IW’ın datalarına nazaran, Alman şirketleri, Alman hükümetinin Çin’e olan ekonomik bağımlılık tarafındaki artan kaygılara karşın geçen yıl bu ülkeye 11,5 milyar euroluk rekor seviyede yatırım yaptı. Alman şirketlerinin Çin’de yatırımlarının büyük çoğunluğu bu ülkede elde ettiği kârlardan geldi.

Rhodium Group tarafından geçen yıl yapılan bir araştırmaya nazaran ise 2019 ile 2021 yılları ortasında Çin’deki Alman yatırımlarının üçte birinin ülkenin üç büyük araba üreticisi Volkswagen (VW), BMW ve Mercedes-Benz’in yanı sıra kimya kümesi BASF’den geldi.

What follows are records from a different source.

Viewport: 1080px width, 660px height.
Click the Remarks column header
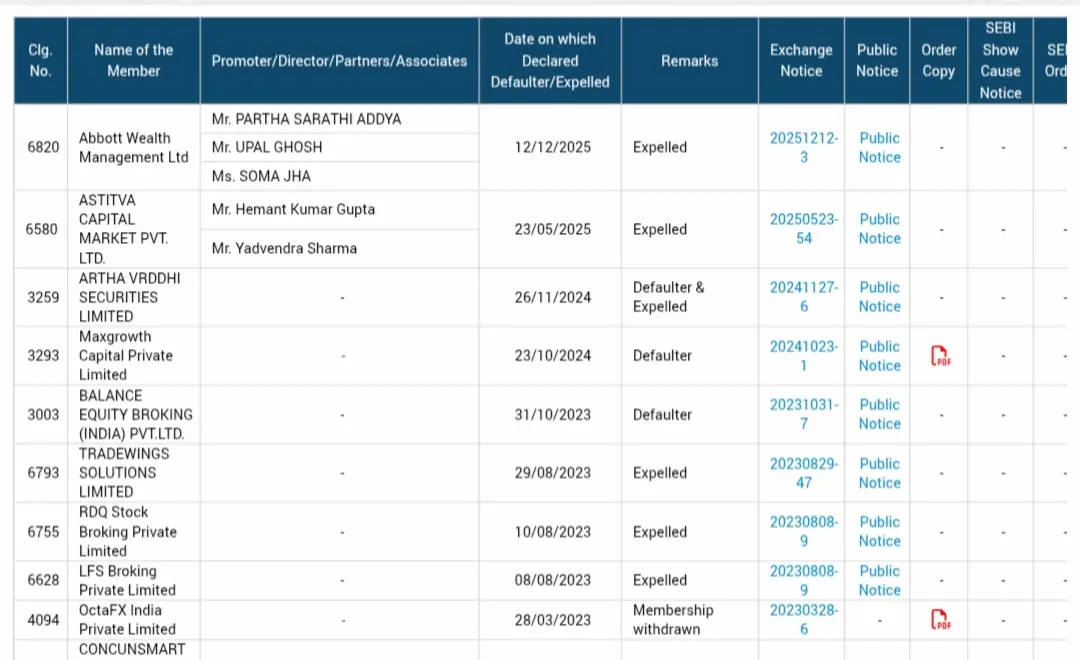click(689, 60)
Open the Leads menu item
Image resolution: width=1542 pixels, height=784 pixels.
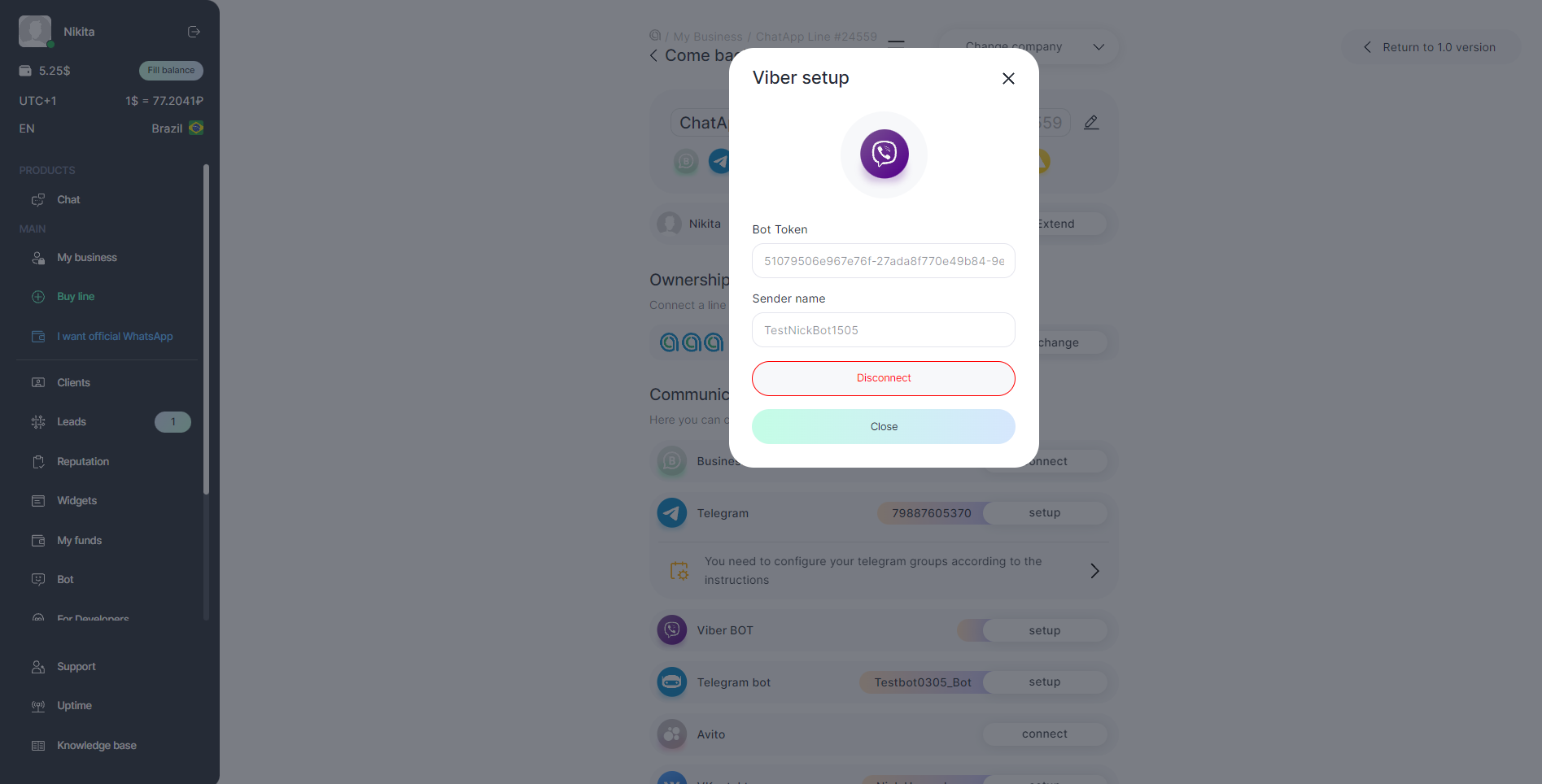pyautogui.click(x=72, y=422)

IW dış ticaret uzmanı Jürgen Matthes, Alman iktisadı gazetesi Handelsblatt’a yaptığı değerlendirmede, “yakın gelecekte bir savaş çıkarsa, Alman iktisadı muazzam boyutlarda bir krizle karşı karşıya kalacağını” belirterek” “Bu nedenle, kritik bağımlılıkları azaltmanın tam vakti. Fakat bu yakında istatistiklerde görünmezse, siyasetçiler harekete geçmek zorunda kalacak” sözünü kullandı.

Çin’e karşı dış ticaret açığı 84,1 milyar euro

Almanya’nın toplam ithalatının yüzde 12,8’i Çin’den geliyor. Ülkenin Çin’den bir sonraki en büyük ticaret ortağı ise yaklaşık yüzde 8 ile Hollanda. Hollanda’yı da ABD izliyor.

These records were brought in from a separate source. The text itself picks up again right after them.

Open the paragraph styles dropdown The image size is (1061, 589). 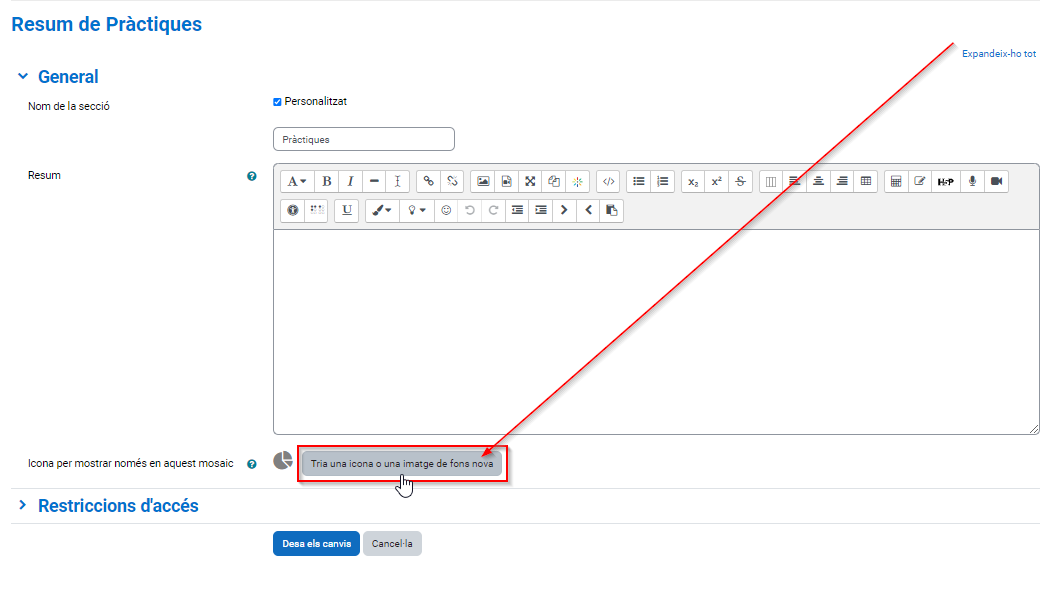click(x=298, y=181)
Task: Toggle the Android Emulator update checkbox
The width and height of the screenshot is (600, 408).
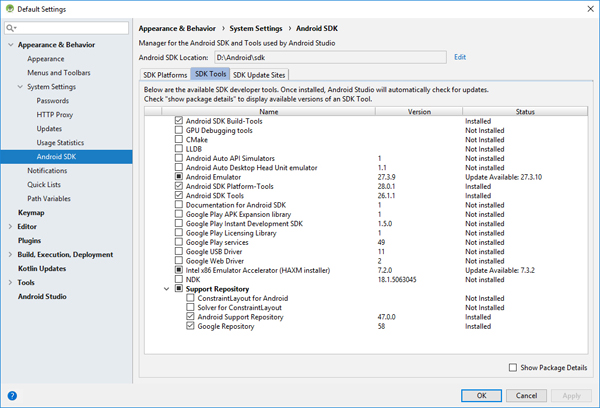Action: pos(178,176)
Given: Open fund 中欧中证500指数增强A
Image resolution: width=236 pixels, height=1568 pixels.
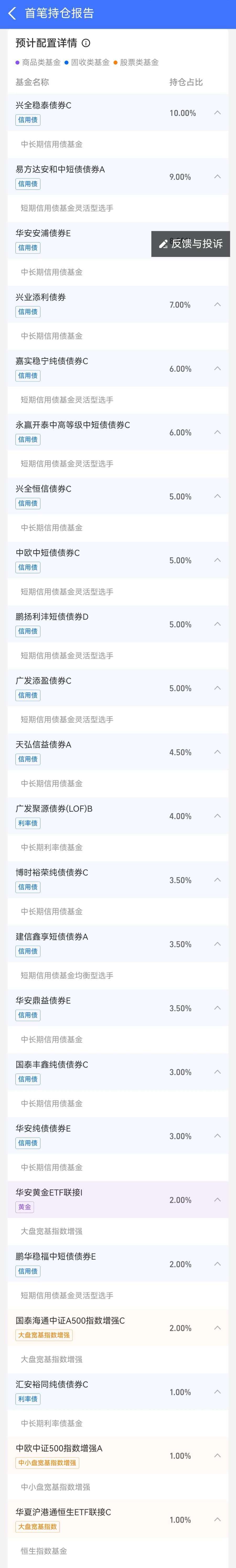Looking at the screenshot, I should (59, 1448).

İhracatta ise Çin, Almanya’nın ihracatında dördüncü sırada yer alıyor. Alman eserlerinin en kıymetli ihracat pazarları sıralamasında başı ABD çekerken, onu Fransa ve Hollanda izliyor.

Almanya’nın Çin’e karşı 2010’da 23,5 milyar euro olan dış ticaret açığının geçen yıl 84,1 milyar euroya yükselmesi de dikkati çekiyor.

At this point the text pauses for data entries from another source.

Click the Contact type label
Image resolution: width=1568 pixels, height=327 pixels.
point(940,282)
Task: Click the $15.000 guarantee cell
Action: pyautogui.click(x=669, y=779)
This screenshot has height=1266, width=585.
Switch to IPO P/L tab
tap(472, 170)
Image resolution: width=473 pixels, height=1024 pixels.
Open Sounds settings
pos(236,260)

Alman şirketleri, bilhassa az toprak elementleri yahut magnezyum üzere kritik ham unsurlar kelam konusu olduğunda, Çin’den yapılan ithalata bağımlı kalıyor.

Alman Sanayi Federasyonu’nun (BDI) tahliline nazaran, Almanya’ya ithal edilen tüm az elementlerin yaklaşık yüzde 94’ün Çin’den geliyor. Öteki kritik ham unsurlar için de benzeri biçimde Almanya Çin’e büyük bağımlılık yaşıyor.

Bazı Alman şirketlerinin, yararlarının büyük bir kısmının Çin’den gelmesi de dikkati çekiyor. Alman araba üreticileri VW , Mercedes ve BMW gelirlerinin yüzde 30’dan fazlası Çin’den geliyor.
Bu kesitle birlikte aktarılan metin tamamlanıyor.